"""

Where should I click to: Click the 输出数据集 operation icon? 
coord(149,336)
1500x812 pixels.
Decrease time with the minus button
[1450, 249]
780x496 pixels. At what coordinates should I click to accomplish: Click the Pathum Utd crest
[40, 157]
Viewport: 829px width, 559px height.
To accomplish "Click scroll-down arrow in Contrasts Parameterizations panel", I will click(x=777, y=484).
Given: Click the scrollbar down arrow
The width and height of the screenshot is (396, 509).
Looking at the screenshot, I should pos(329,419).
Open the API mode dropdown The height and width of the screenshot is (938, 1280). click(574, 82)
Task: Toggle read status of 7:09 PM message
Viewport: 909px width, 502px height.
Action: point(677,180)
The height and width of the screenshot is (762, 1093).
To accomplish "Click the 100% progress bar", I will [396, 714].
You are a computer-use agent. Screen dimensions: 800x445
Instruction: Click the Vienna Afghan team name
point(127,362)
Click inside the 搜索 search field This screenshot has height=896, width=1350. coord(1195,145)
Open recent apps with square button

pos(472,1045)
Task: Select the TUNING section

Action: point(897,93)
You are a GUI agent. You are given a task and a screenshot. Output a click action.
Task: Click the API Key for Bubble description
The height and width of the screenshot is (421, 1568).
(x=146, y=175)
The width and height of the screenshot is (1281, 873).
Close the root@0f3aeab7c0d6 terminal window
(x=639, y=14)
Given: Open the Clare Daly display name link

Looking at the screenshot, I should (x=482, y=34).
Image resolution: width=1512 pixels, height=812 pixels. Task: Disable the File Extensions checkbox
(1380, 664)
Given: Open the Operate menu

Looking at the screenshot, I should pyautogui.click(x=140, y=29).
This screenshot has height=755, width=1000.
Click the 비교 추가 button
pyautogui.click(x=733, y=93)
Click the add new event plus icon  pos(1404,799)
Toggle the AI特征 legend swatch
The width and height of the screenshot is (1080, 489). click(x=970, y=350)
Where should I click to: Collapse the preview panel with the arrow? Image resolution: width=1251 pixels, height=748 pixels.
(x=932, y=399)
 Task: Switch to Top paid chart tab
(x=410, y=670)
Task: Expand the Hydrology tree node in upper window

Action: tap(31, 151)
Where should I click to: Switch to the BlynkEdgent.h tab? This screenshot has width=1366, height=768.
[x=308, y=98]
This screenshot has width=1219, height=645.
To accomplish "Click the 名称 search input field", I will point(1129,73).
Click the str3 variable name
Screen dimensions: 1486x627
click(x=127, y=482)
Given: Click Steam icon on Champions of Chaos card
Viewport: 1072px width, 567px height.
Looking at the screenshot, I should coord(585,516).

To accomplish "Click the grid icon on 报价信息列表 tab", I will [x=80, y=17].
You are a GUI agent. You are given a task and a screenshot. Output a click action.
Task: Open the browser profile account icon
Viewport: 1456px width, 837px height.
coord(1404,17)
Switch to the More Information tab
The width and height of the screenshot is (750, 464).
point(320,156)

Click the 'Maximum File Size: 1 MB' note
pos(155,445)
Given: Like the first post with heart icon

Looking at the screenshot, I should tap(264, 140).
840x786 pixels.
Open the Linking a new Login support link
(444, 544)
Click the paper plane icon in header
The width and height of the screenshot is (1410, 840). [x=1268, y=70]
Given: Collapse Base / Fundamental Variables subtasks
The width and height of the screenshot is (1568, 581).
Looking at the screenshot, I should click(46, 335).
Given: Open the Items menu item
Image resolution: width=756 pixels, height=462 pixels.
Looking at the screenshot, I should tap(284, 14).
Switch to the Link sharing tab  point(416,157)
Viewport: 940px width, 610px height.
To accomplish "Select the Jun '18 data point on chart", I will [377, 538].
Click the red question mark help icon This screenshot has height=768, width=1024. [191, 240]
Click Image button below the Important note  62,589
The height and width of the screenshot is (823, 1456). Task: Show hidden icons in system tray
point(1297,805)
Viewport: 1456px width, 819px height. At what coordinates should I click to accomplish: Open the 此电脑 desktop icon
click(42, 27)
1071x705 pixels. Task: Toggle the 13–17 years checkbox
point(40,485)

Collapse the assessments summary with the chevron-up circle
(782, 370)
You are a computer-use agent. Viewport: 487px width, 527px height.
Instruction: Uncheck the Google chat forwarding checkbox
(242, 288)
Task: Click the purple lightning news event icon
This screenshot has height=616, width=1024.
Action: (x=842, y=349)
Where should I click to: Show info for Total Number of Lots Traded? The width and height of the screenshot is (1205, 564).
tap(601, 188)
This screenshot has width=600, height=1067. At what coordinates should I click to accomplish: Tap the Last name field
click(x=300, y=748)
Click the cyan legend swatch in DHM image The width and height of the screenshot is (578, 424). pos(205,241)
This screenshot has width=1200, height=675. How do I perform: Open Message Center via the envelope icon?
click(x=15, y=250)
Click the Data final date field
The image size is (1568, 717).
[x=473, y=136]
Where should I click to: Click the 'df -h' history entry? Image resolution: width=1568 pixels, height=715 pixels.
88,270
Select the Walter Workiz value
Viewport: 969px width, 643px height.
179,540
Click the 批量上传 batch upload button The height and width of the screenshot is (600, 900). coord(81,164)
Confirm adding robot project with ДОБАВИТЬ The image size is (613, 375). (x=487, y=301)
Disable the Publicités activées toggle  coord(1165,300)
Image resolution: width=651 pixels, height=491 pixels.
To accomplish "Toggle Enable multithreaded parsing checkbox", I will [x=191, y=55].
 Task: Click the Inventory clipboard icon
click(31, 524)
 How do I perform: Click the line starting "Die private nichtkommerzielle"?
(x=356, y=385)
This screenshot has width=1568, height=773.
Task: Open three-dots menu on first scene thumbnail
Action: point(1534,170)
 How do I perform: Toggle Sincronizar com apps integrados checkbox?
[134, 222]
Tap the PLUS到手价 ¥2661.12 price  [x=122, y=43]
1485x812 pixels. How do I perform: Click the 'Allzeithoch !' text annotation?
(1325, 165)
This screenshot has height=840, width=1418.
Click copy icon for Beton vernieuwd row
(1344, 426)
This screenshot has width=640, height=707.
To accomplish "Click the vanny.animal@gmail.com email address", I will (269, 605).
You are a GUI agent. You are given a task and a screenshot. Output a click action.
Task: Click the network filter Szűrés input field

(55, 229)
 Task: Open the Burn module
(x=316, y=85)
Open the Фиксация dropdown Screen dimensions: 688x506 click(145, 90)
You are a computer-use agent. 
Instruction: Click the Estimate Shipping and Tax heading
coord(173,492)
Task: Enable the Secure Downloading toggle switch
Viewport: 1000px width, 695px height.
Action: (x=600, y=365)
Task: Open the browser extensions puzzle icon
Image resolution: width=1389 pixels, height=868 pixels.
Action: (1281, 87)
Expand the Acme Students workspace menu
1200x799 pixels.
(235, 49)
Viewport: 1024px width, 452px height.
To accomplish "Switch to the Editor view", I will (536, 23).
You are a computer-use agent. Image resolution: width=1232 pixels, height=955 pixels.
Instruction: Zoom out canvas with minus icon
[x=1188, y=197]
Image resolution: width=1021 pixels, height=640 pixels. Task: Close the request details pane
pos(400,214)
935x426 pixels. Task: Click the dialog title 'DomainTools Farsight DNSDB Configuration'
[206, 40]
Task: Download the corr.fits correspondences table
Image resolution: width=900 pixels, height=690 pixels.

"""

EXERCISE TASK: Reproduce the entire listing, changing every instance of "Image resolution" to "Screen resolution" and keeping everything else unchanged.

PROBLEM SOLUTION:
Where should I click to: Click the 输出数据集 operation icon? 
coord(149,336)
1500x812 pixels.
Decrease time with the minus button
[1450, 249]
780x496 pixels. At what coordinates should I click to accomplish: Click the Pathum Utd crest
[40, 157]
Viewport: 829px width, 559px height.
To accomplish "Click scroll-down arrow in Contrasts Parameterizations panel", I will click(x=777, y=484).
Given: Click the scrollbar down arrow
The width and height of the screenshot is (396, 509).
Looking at the screenshot, I should pos(329,419).
Open the API mode dropdown The height and width of the screenshot is (938, 1280). click(574, 82)
Task: Toggle read status of 7:09 PM message
Viewport: 909px width, 502px height.
Action: point(677,180)
The height and width of the screenshot is (762, 1093).
To accomplish "Click the 100% progress bar", I will [396, 714].
You are a computer-use agent. Screen dimensions: 800x445
Instruction: Click the Vienna Afghan team name
point(127,362)
Click inside the 搜索 search field This screenshot has height=896, width=1350. coord(1195,145)
Open recent apps with square button

pos(472,1045)
Task: Select the TUNING section

Action: point(897,93)
You are a GUI agent. You are given a task and a screenshot. Output a click action.
Task: Click the API Key for Bubble description
The height and width of the screenshot is (421, 1568).
(x=146, y=175)
The width and height of the screenshot is (1281, 873).
Close the root@0f3aeab7c0d6 terminal window
(x=639, y=14)
Given: Open the Clare Daly display name link

Looking at the screenshot, I should (x=482, y=34).
Screen resolution: width=1512 pixels, height=812 pixels. Task: Disable the File Extensions checkbox
(1380, 664)
Given: Open the Operate menu

Looking at the screenshot, I should pyautogui.click(x=140, y=29).
This screenshot has height=755, width=1000.
Click the 비교 추가 button
pyautogui.click(x=733, y=93)
Click the add new event plus icon  pos(1404,799)
Toggle the AI特征 legend swatch
The width and height of the screenshot is (1080, 489). click(x=970, y=350)
Where should I click to: Collapse the preview panel with the arrow? Screen resolution: width=1251 pixels, height=748 pixels.
(x=932, y=399)
 Task: Switch to Top paid chart tab
(x=410, y=670)
Task: Expand the Hydrology tree node in upper window

Action: tap(31, 151)
Where should I click to: Switch to the BlynkEdgent.h tab? This screenshot has width=1366, height=768.
[x=308, y=98]
This screenshot has width=1219, height=645.
To accomplish "Click the 名称 search input field", I will point(1129,73).
Click the str3 variable name
Screen dimensions: 1486x627
click(x=127, y=482)
Given: Click Steam icon on Champions of Chaos card
Viewport: 1072px width, 567px height.
Looking at the screenshot, I should coord(585,516).

To accomplish "Click the grid icon on 报价信息列表 tab", I will [x=80, y=17].
You are a GUI agent. You are given a task and a screenshot. Output a click action.
Task: Open the browser profile account icon
Viewport: 1456px width, 837px height.
coord(1404,17)
Switch to the More Information tab
The width and height of the screenshot is (750, 464).
point(320,156)

Click the 'Maximum File Size: 1 MB' note
pos(155,445)
Given: Like the first post with heart icon

Looking at the screenshot, I should tap(264, 140).
840x786 pixels.
Open the Linking a new Login support link
(444, 544)
Click the paper plane icon in header
The width and height of the screenshot is (1410, 840). [x=1268, y=70]
Given: Collapse Base / Fundamental Variables subtasks
The width and height of the screenshot is (1568, 581).
Looking at the screenshot, I should click(46, 335).
Given: Open the Items menu item
Screen resolution: width=756 pixels, height=462 pixels.
Looking at the screenshot, I should tap(284, 14).
Switch to the Link sharing tab  point(416,157)
Viewport: 940px width, 610px height.
To accomplish "Select the Jun '18 data point on chart", I will [377, 538].
Click the red question mark help icon This screenshot has height=768, width=1024. [191, 240]
Click Image button below the Important note  62,589
The height and width of the screenshot is (823, 1456). Task: Show hidden icons in system tray
point(1297,805)
Viewport: 1456px width, 819px height. At what coordinates should I click to accomplish: Open the 此电脑 desktop icon
click(42, 27)
1071x705 pixels. Task: Toggle the 13–17 years checkbox
point(40,485)

Collapse the assessments summary with the chevron-up circle
(782, 370)
You are a computer-use agent. Viewport: 487px width, 527px height.
Instruction: Uncheck the Google chat forwarding checkbox
(242, 288)
Task: Click the purple lightning news event icon
This screenshot has height=616, width=1024.
Action: (x=842, y=349)
Where should I click to: Show info for Total Number of Lots Traded? The width and height of the screenshot is (1205, 564).
tap(601, 188)
This screenshot has width=600, height=1067. At what coordinates should I click to accomplish: Tap the Last name field
click(x=300, y=748)
Click the cyan legend swatch in DHM image The width and height of the screenshot is (578, 424). pos(205,241)
This screenshot has width=1200, height=675. How do I perform: Open Message Center via the envelope icon?
click(x=15, y=250)
Click the Data final date field
The image size is (1568, 717).
[x=473, y=136]
Where should I click to: Click the 'df -h' history entry? Screen resolution: width=1568 pixels, height=715 pixels.
88,270
Select the Walter Workiz value
Viewport: 969px width, 643px height.
179,540
Click the 批量上传 batch upload button The height and width of the screenshot is (600, 900). coord(81,164)
Confirm adding robot project with ДОБАВИТЬ The image size is (613, 375). (x=487, y=301)
Disable the Publicités activées toggle  coord(1165,300)
Screen resolution: width=651 pixels, height=491 pixels.
To accomplish "Toggle Enable multithreaded parsing checkbox", I will [x=191, y=55].
 Task: Click the Inventory clipboard icon
click(31, 524)
 How do I perform: Click the line starting "Die private nichtkommerzielle"?
(x=356, y=385)
This screenshot has width=1568, height=773.
Task: Open three-dots menu on first scene thumbnail
Action: point(1534,170)
 How do I perform: Toggle Sincronizar com apps integrados checkbox?
[134, 222]
Tap the PLUS到手价 ¥2661.12 price  [x=122, y=43]
1485x812 pixels. How do I perform: Click the 'Allzeithoch !' text annotation?
(1325, 165)
This screenshot has height=840, width=1418.
Click copy icon for Beton vernieuwd row
(1344, 426)
This screenshot has width=640, height=707.
To accomplish "Click the vanny.animal@gmail.com email address", I will (269, 605).
You are a GUI agent. You are given a task and a screenshot. Output a click action.
Task: Click the network filter Szűrés input field

(55, 229)
 Task: Open the Burn module
(x=316, y=85)
Open the Фиксация dropdown Screen dimensions: 688x506 click(145, 90)
You are a computer-use agent. 
Instruction: Click the Estimate Shipping and Tax heading
coord(173,492)
Task: Enable the Secure Downloading toggle switch
Viewport: 1000px width, 695px height.
Action: (x=600, y=365)
Task: Open the browser extensions puzzle icon
Screen resolution: width=1389 pixels, height=868 pixels.
Action: (1281, 87)
Expand the Acme Students workspace menu
1200x799 pixels.
(235, 49)
Viewport: 1024px width, 452px height.
To accomplish "Switch to the Editor view", I will (536, 23).
You are a computer-use agent. Screen resolution: width=1232 pixels, height=955 pixels.
Instruction: Zoom out canvas with minus icon
[x=1188, y=197]
Screen resolution: width=1021 pixels, height=640 pixels. Task: Close the request details pane
pos(400,214)
935x426 pixels. Task: Click the dialog title 'DomainTools Farsight DNSDB Configuration'
[206, 40]
Task: Download the corr.fits correspondences table
Screen resolution: width=900 pixels, height=690 pixels.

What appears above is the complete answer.